Wer meint, nur im Sommer gibt es wegen Grillpartys, Musiklärm und Sonnenbäder halbnackter Frauen Ärger an der Gartengrenze, der irrt. Auch bei Schneeriesel und Eisgraupel kann es mitunter laut und konfliktreich zugehen. Nicht alles, was nervt, löst aber gleich einen Anspruch auf Schadensersatz oder Unterlassung aus, meint Herbert Grziwotz.
Mittlerweile schneit und friert es nicht nur im bayerischen Wald, sondern auch am Niederrhein. Da fliegen die Schneebälle nicht nur auf den Schulhöfen, sondern auch gerne mal in Nachbars Gärten. Fensterscheiben gehen zu Bruch, Verletzungen werden davon getragen. Es herrscht Winterkrieg.
Ob Schneebälle kindliche Lebensäußerungen sind, die Nachbarn ebenso wie Kinderlärm hinnehmen müssen, hängt davon ab, ob sich vereinzelte Geschosse über die Grundstücksgrenze verirren oder gezielt "feindliches Feuer" eröffnet wird. Ist letzteres der Fall, kann der betroffene Grundstückseigentümer vom Nachbar verlangen, dass er seine Kinder anweist, das Feuer einzustellen.

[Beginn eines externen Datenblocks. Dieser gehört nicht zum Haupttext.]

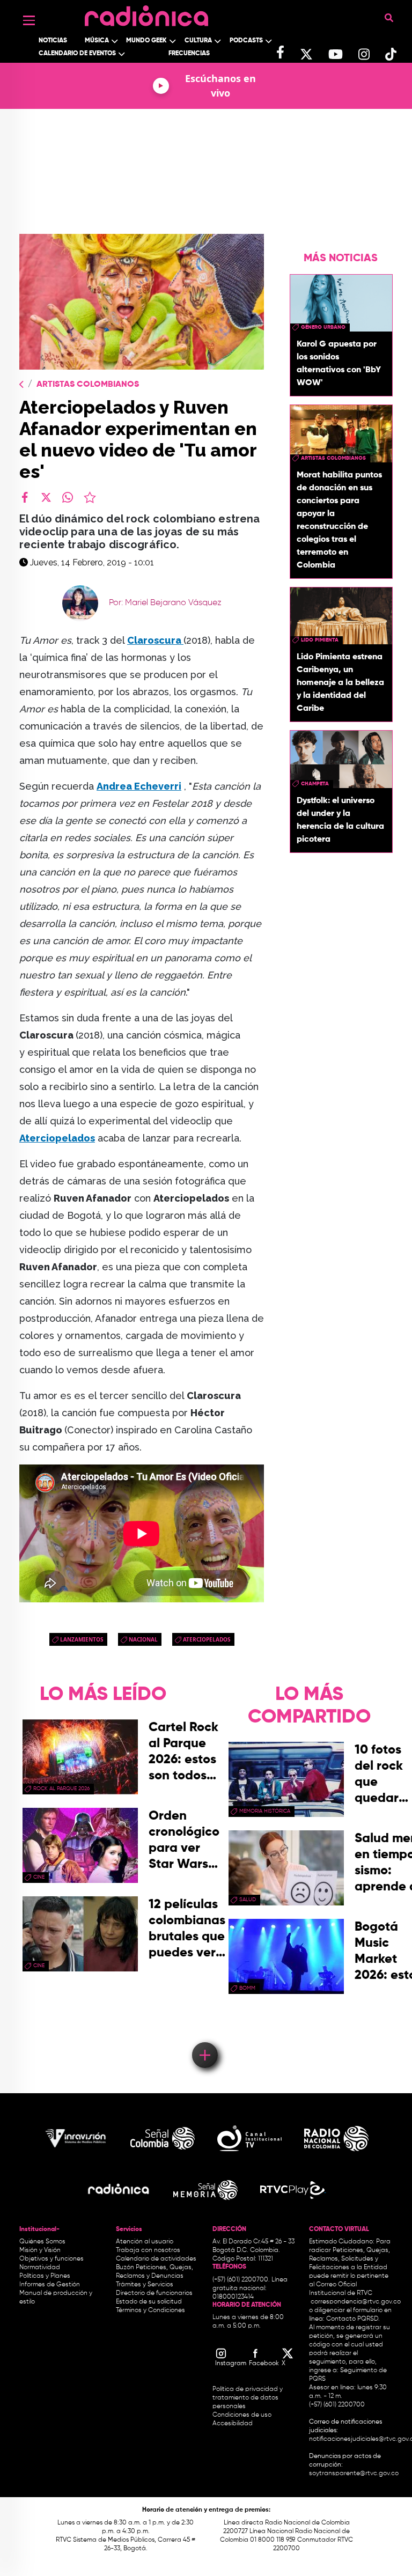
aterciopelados (207, 1639)
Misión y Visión (40, 2250)
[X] (46, 497)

Begabte Menschen haben es sogar schon geschafft, winterliche Kunstwerke im Nachbarkrieg einzusetzen: ein Schneemann, der demonstrativ dem Nachbarn sein Hinterteil hin reckt oder die Zunge herausstreckt. Solche "Frustschneemänner" können eine stellvertretende Beleidigung sein.
Auch wenn ein Schneemann, anders als Gartenzwerge, nicht im Inneren des Hauses und damit außer Sichtweite des Nachbarn aufgestellt werden kann, kann er doch so positioniert werden, dass er keine Beleidigung in Richtung Nachbarhaus "ausspricht". Soviel kann der betroffene Nachbar vom Eiskünstler verlangen.
Überbleibsel aus der Neujahrsnacht
Auch Mitte Januar sind die Reste der Silvesternacht noch auf den Gehwegen und in manch einem Garten zu sehen. Pappüberbleibsel der Feuerwerksraketen mischen sich mit Schneematsch. Wenn es besonders schief gelaufen ist, dann ist ein Böller nicht nur im Garten nebenan gelandet, sondern gleich auf der Terrasse des Nachbarn explodieret und hat dort die teure Gartenskulptur zerstört.
Schadensersatz ist in diesem Fall das Wenigste, das der erboste Nachbar fordert. Regelmäßig wird er dem unfähigen Feuerwerker auf Dauer das Handwerk legen und für die kommenden Jahre ein Raketenverbot durchsetzen wollen. Grundsätzlich kann man tatsächlich Einwirkungen auf das eigene Grundstück auch vorbeugend im Wege der Unterlassungsklage abwehren. Es genügt nicht, wenn eine Gefahr potentiell droht. Der Unterlassungsanspruch entsteht erst in dem Augenblick, in dem sich auf dem Nachbargrundstück objektiv eine konkrete Gefahrenquelle bildet, gegen die ein Einschreiten geboten ist.
Dies ist nicht bereits dann der Fall, wenn der Nachbar eine Feuerwerksrakete an Silvester in den Himmel schießt. Der Schadensverlauf ist nicht absehbar, sondern zufällig, und kann deshalb nicht im Vorhinein an Tagen zwischen Weihnachten und Silvester per Gerichtsbeschluss untersagt werden. Der Unterlassungsanspruch entsteht erst, wenn die Rakete auf das Nachbargrundstück fliegt und dort Schaden anrichtet.
Dann kann der der Rakete ausgesetzte Nachbar aber nicht mehr rechtzeitig gerichtlichen Schutz erlangen (Bundesgerichtshof, Urt. v. 18.09.2009, Az. V ZR 75/08). Ihm steht dann nur noch ein Geldausgleich für den erlittenen Schaden zu, unabhängig von einem Verschulden. Kann der Nachbar nachweisen, von wem die auf seinem Grundstück gelandeten Raketen stammen, kann er außerdem deren Entfernung verlangen, auch wenn sie keinen Schaden angerichtet haben. Ob das Neue Jahr dann gut beginnt, dürfte höchst fraglich sein. Es steht zu befürchten, dass sich der Nachbar beim sommerlichen Grillen in seinem Garten daran erinnern wird.
Der Autor Prof. Dr. Dr. Herbert Grziwotz ist Notar in Regen und Zwiesel und Autor mehrerer Bücher zum Nachbarrecht.